Personal information
- Born: 5 February 1882 Port St. Johns, Cape Colony
- Died: 17 October 1918 (aged 36) Gaza City, Ottoman Palestine
- Batting: Right-handed
- Bowling: Legbreak

International information
- National side: South Africa;
- Test debut: 2 January 1906 v England
- Last Test: 12 August 1912 v England

Career statistics
| Competition | Test | First-class |
| Matches | 17 | 97 |
| Runs scored | 872 | 3,740 |
| Batting average | 30.06 | 27.70 |
| 100s/50s | 2/4 | 4/17 |
| Top score | 147 | 162* |
| Balls bowled | 498 | 5,323 |
| Wickets | 9 | 155 |
| Bowling average | 33.44 | 20.05 |
| 5 wickets in innings | 0 | 8 |
| 10 wickets in match | 0 | 2 |
| Best bowling | 4/47 | 7/33 |
| Catches/stumpings | 10/– | 46/– |
- Source: CricketArchive, 1 September 2011

= Gordon White (cricketer) =

South African cricketer (1882–1918)

Gordon Charles White (5 February 1882 – 17 October 1918) was a South African cricketer who played in 17 Test matches from 1906 to 1912. He served as an officer in the 1st Battalion, Cape Corps in the First World War, and died of wounds in Gaza, Palestine.

==Cricket==
White was born in Port St Johns, Cape Colony. He played domestic first-class cricket for Transvaal from 1902. He was a free-hitting batsman and occasional leg-spin bowler.

He played Test cricket for South Africa against England in 1905–06 and 1909–10, and was a member of the South African teams that toured England in 1904 and 1907 and in 1912 for the Triangular Tournament. On the 1904 tour to England he scored 937 runs in first-class matches, with a batting average of 30, including 115 against Nottinghamshire, but did not play a Test. He played in the five Tests at home against England in 1905–06, scoring 147 in the 3rd Test at Johannesburg, and two half-centuries.

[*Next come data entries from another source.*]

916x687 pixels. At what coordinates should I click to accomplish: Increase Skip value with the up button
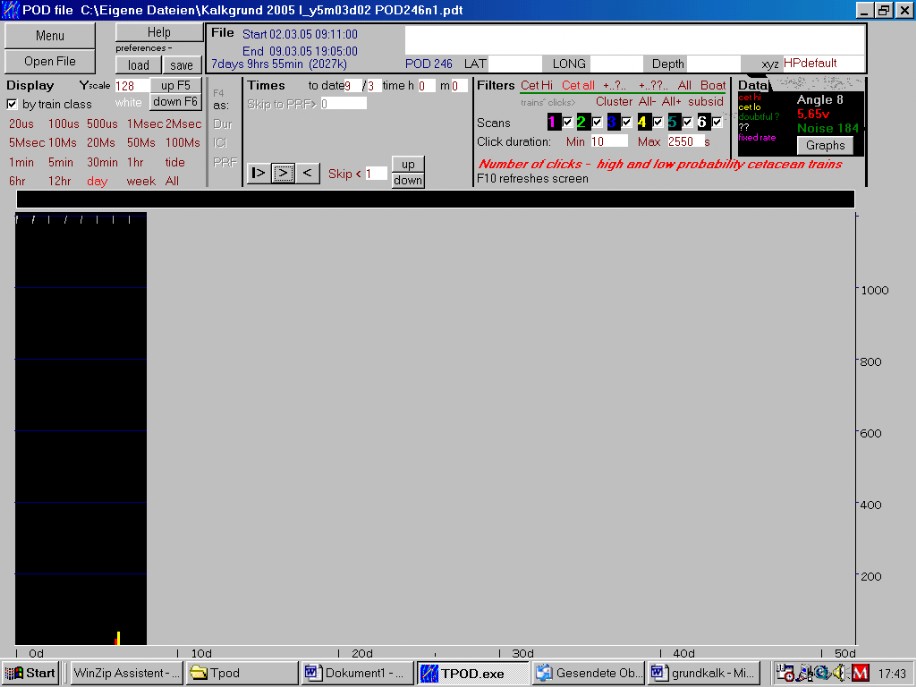[407, 165]
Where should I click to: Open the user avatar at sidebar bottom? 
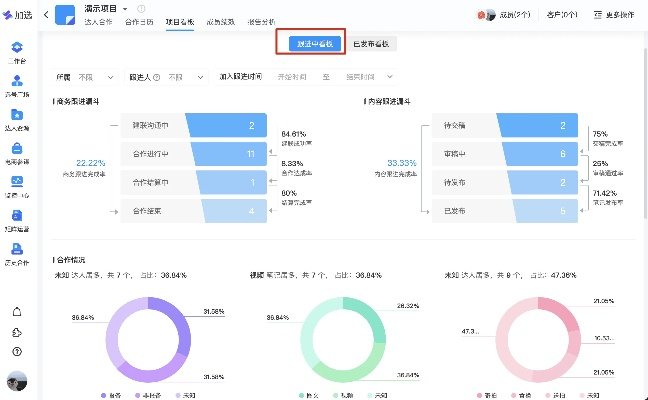17,381
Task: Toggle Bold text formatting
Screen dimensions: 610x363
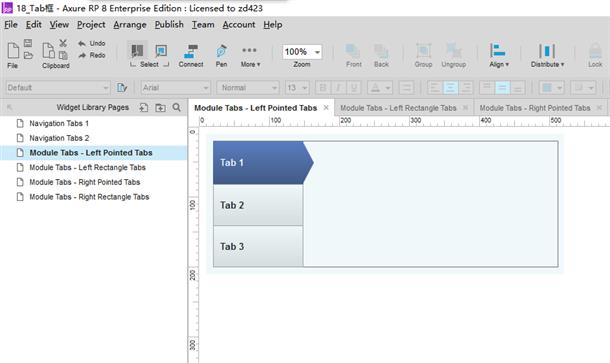Action: pyautogui.click(x=323, y=88)
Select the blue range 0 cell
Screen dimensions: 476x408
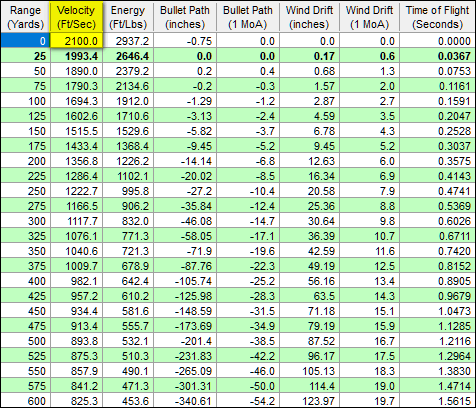[26, 41]

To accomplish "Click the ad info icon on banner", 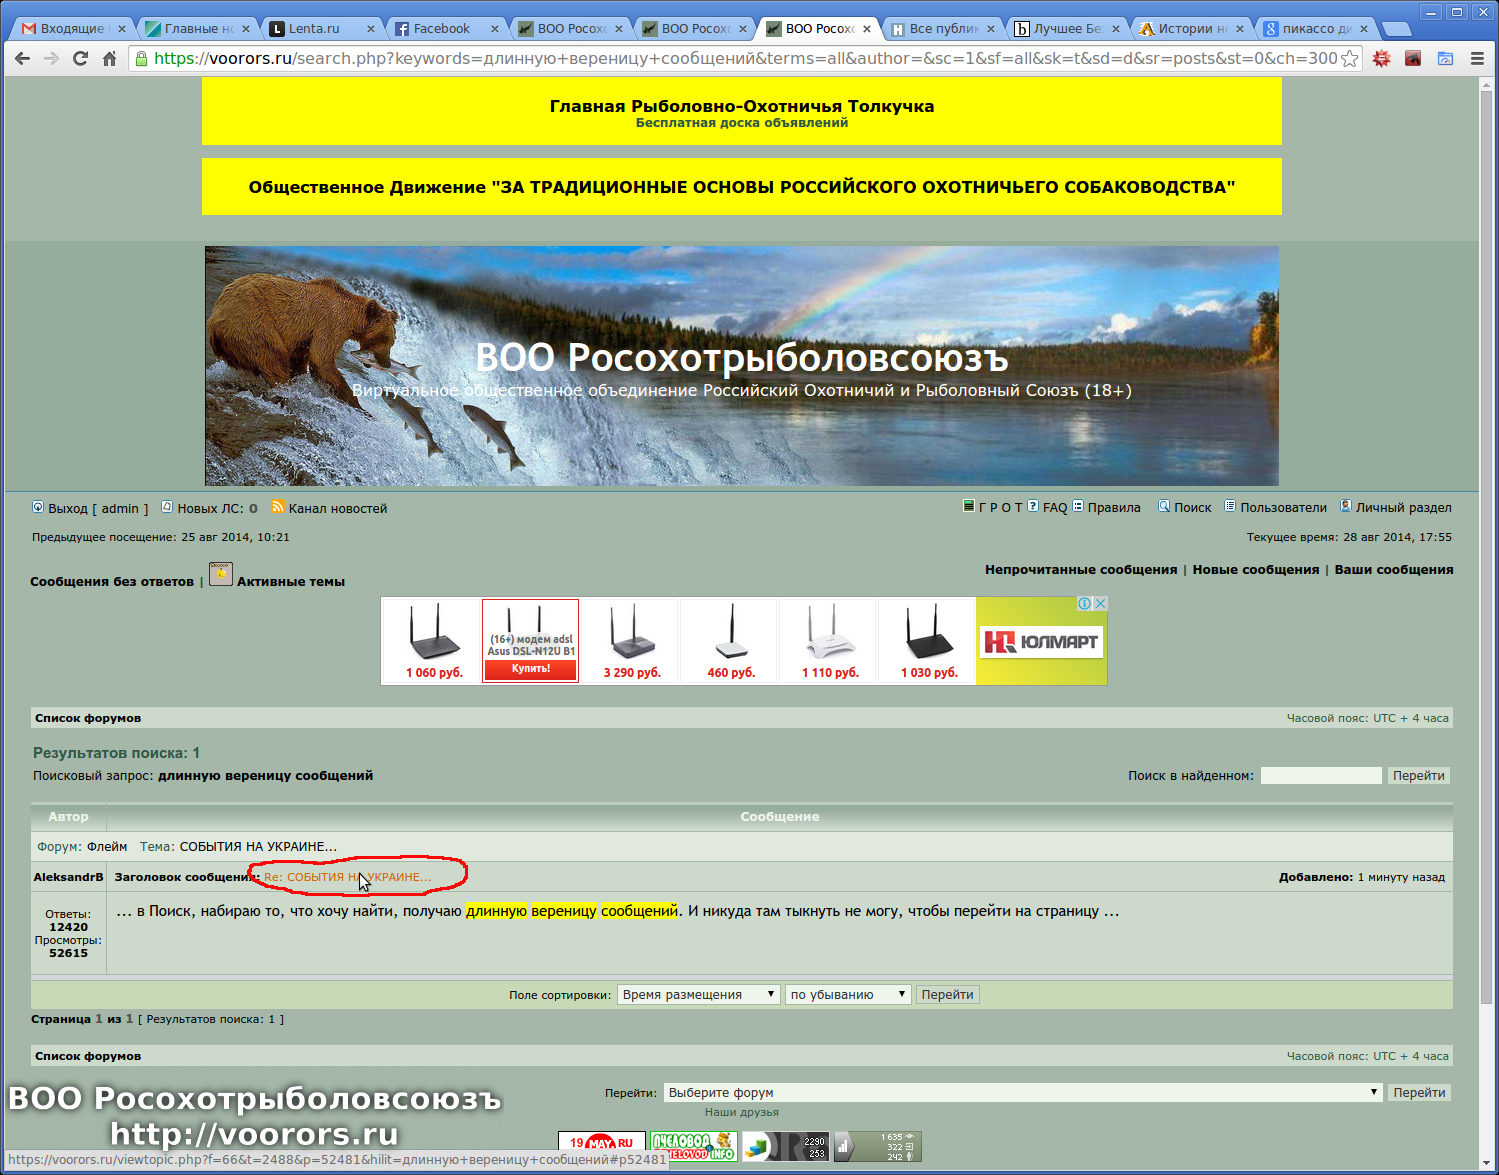I will 1084,604.
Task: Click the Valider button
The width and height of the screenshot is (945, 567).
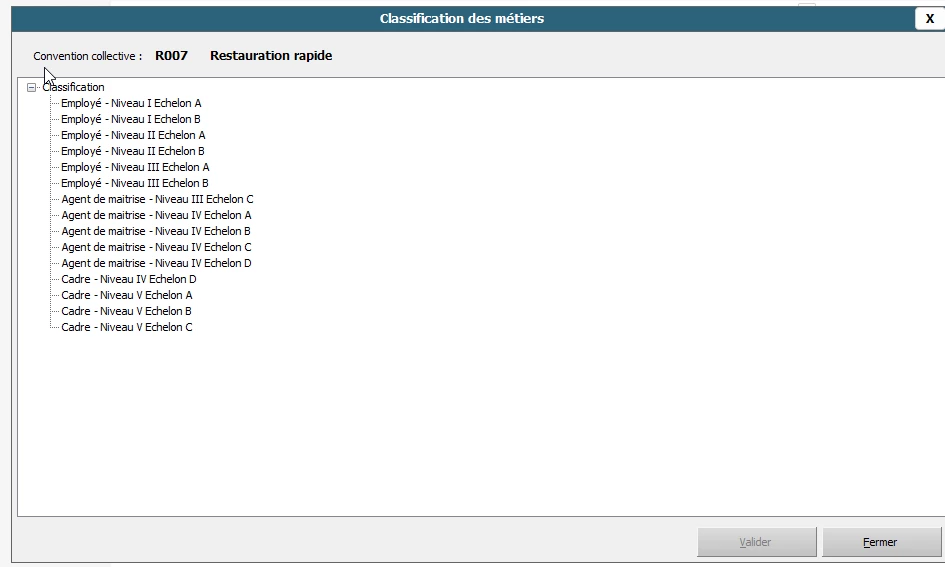Action: tap(756, 542)
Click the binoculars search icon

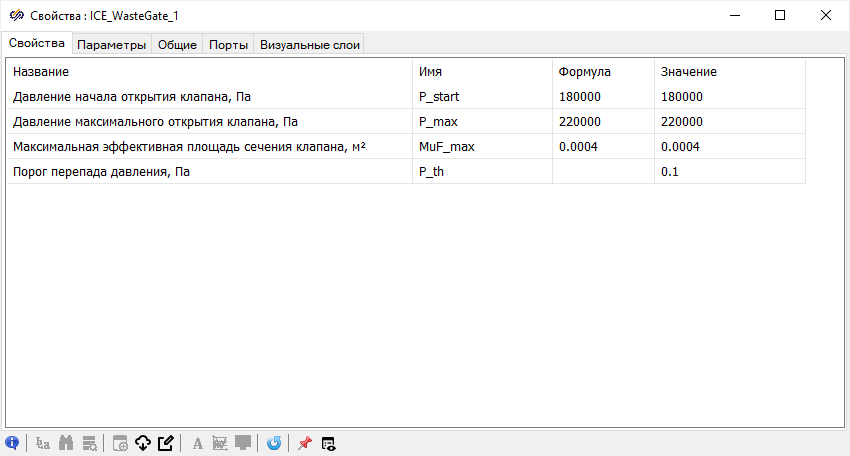[x=67, y=443]
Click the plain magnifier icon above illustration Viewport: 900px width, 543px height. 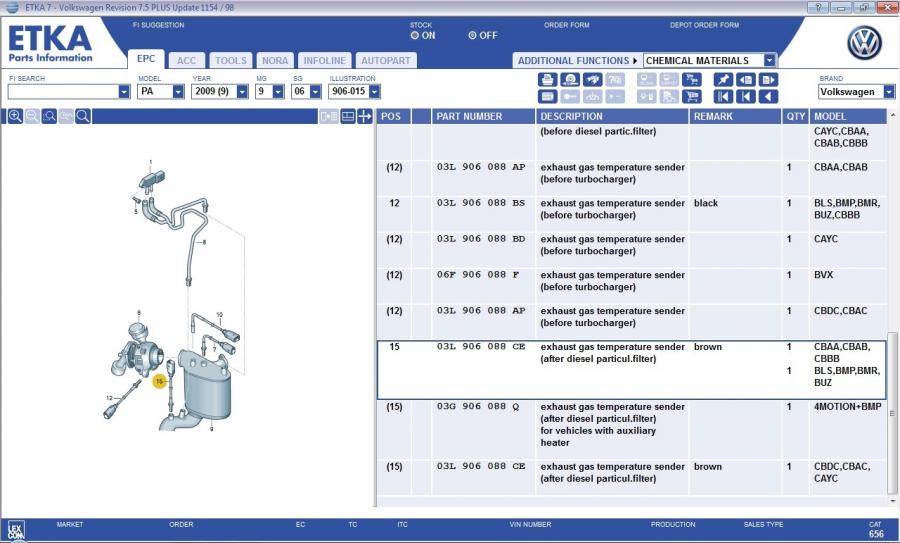(x=83, y=116)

He played in three Tests in the 1907 tour. He was generally less successful as a batsman than in 1904, scoring only 15 runs in five Test innings, but he scored 162 not out against Gloucestershire. He achieved more success as a leg-spin bowler, taking 72 wickets at a bowling average of 13. He played in four Tests against England in 1909–10, reaching 118 at Durban. He played in five Tests in the Triangular Tournament of 1912, but he did not achieve much with the bat or the ball.

==First World War==
He joined the South African Army in the First World War, and was erroneously gazetted as a captain in the 1st Battalion, Cape Corps in August 1916, over several more senior officers. He chose to be reduced in rank voluntarily to lieutenant in December 1916. He served at Morogoro in the East African Campaign in 1916–17, returning to South African on the hospital ship Oxfordshire in July 1917. In March 1918, he was sent with his unit to Egypt to join the 160th Brigade. He was wounded in the bayonet charge on Turkish troops at Khan Jibeit near Jerusalem on 20 September 1918, part of the Battle of Megiddo, and died at the 47th Stationary Hospital in Gaza, Palestine, nearly a month later. He was buried in Gaza.